Movement 1: Why, why are all the Muses mute?
Movement 2: When should each soul exalted be?
Movement 3: Britain, thou now art great, art great indeed!
Movement 4: Look up, and to our Isle returning see
Michael Chance (countertenor), John Mark Ainsley (tenor), Michael George (bass), The King's Consort, Robert King (conductor)
Movement 5: Accurs'd rebellion reared his head
Michael George (bass), Gillian Fisher (soprano), Tessa Bonner (soprano), The King's Consort, Robert King (conductor)
Movement 6: Caesar for milder virtues honour'd more
Movement 7: The many-headed beast is quelled at home
Movement 8: In the equal balance laid
Movement 9: O how blest is the Isle to which Caesar is given
For the famous countertenor William Turner, Purcell provided one of his finest ground bass arias, ‘Britain, thou now art great’. As in so many of the Odes he used his well-tried formula—a delicious ground bass, an alto solo and then a glorious string ritornello—and once again Purcell proved the system’s never-failing magic. Next comes a trio and chorus extolling great Caesar’s triumphs, leading into a remarkable bass solo. The bass at the performance (we do not know for certain who he was but can guess that it had to be John Gostling) must have had an astonishing voice, for his splendidly warlike ‘Accurs’d rebellion reared his head’ covers a huge vocal range of over two octaves, with Caesar ‘from on high’ dropping to subterranean levels for the depiction of Hell. This movement is given all the greater contrast by the following soprano duet ‘So Jove, scarce settled in his sky’.

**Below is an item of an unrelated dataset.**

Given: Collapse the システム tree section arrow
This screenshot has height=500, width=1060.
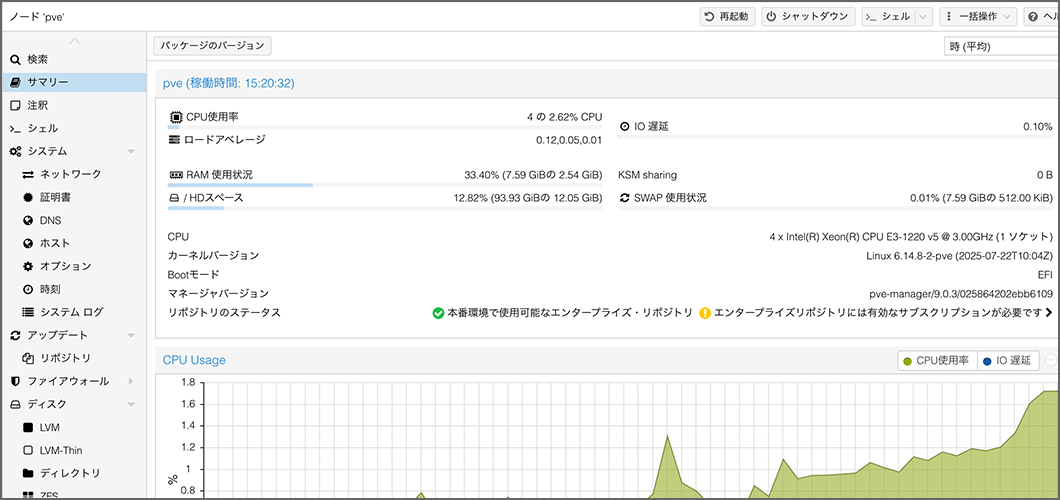Looking at the screenshot, I should (x=131, y=152).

The mid-point of the Ode is marked by a delightfully poised ritornello minuet, with Purcell’s string writing at its most courtly and elegant, leading directly into a duet for tenor and bass, given added richness by a line for an obbligato violin and a brief concluding instrumental ritornello. The Monmouth rebellion is despatched by a tenor solo and chorus, and Europe’s fate is weighed in the balance by two basses: neither Britain nor Purcell’s writing is found wanting. The Ode ends perfectly: the lyrical high tenor solo ‘O how blest is the Isle’ develops into a ravishing string ritornello, full of Purcell’s harmony at its most glorious. But there is even better to come: Purcell appears at his greatest in the final chorus with a valediction worthy of Dido herself. The conclusion of the Ode drops through the chromatic scale in devastating fashion: there is no more poignant ending in all Purcell’s Odes.